Consider the following cases – the property prices are based on those near me, the names of people are fictional:
- The average three bed semi-detached costs £245,000
- The average two bed mid-terrace costs £190,000
- Ten years ago, the average two bed mid-terrace cost about £90,000
- Consider Alice, who with her partner Andy earn a healthy £40,000 between them. Suppose that they can scrape together £25,000 for a 10% mortgage. This means they’d need to find a mortgage lender will to lend them £220,000 – or just over 5.5 times their joint earnings. A mortgage payment of about £1,100 a month would result, out of an after tax take-home of about £2,300. Still leaves over a grand a month for food bills and running a car.
- Now consider Bobby and Belinda, who only earn £20,000 between them. Not only is coming up with £25,000 going to be harder, but the mortgage of £220,000 would be over 11 times their joint earnings, so it’s a no-no.
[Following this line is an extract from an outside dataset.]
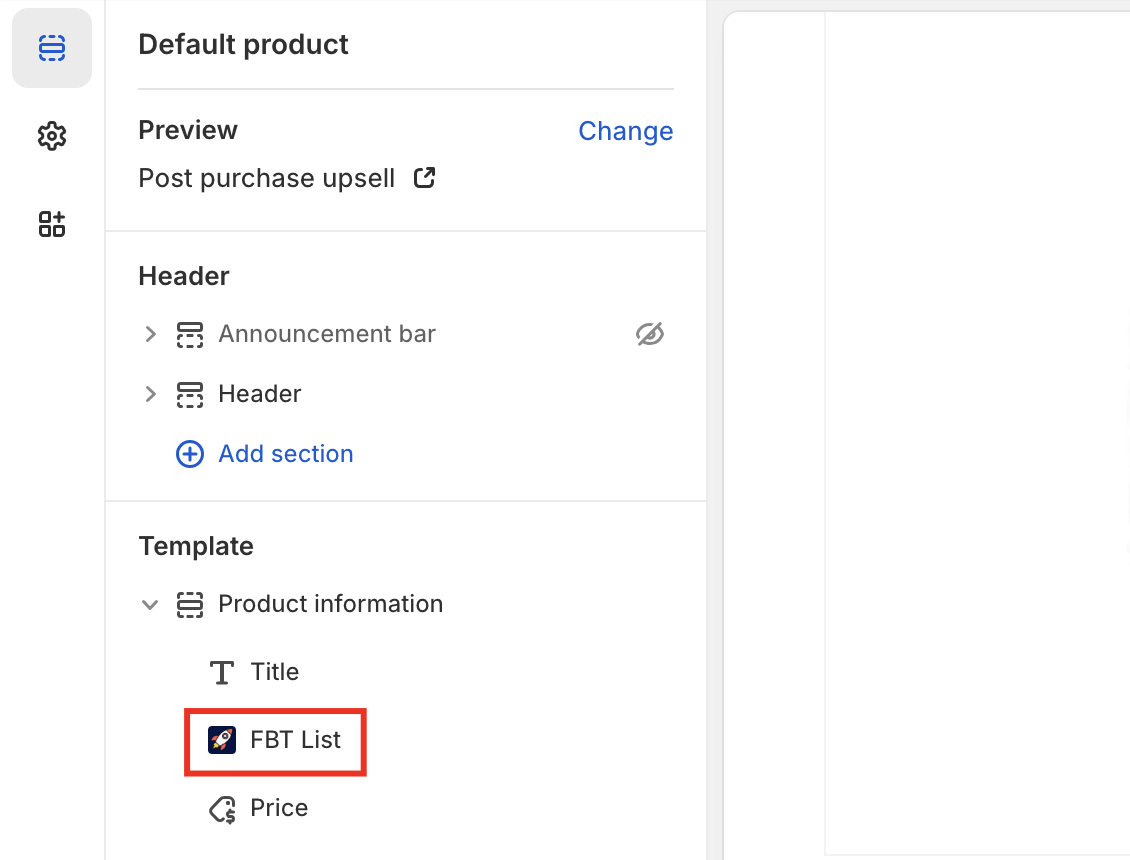Image resolution: width=1130 pixels, height=860 pixels.
Task: Click the section icon beside Product information
Action: pyautogui.click(x=190, y=604)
- But what about Christine and Colin. They only earn £20,000 as well. However, 10 years ago, they moved into a local two-bed, and put down a £10,000 deposit. Over the last ten years, that £10,000 equity has grown to £120,000. So their mortgage need is £125,000. OK, it’s still about 6 times income, but it’s a lower loan-to-value, so they’ll get a better mortgage deal than Alice and Andy. Their mortgage payment would be about £625 a month, out of a take home of about £1,150.
The net result is that, by starting a working up the ladder, Christine and Colin can afford a home as big as Alice and Andy, for about 50% of their after-tax payments as a mortgage.
Now, you may well argue that 50% of take home is far too much, but that’s a completely different argument.
By the way, average income here is nearer the £40,000 mark than the £20,000, so when you take into account average deposits, most people locally AREN’T having to stretch like Alice and Andy.
The names are made up, but the principle isn’t – the first flat I bought (to live in) was a 450 sq. ft. studio flat. Not the house my family and I are living in 12 years later!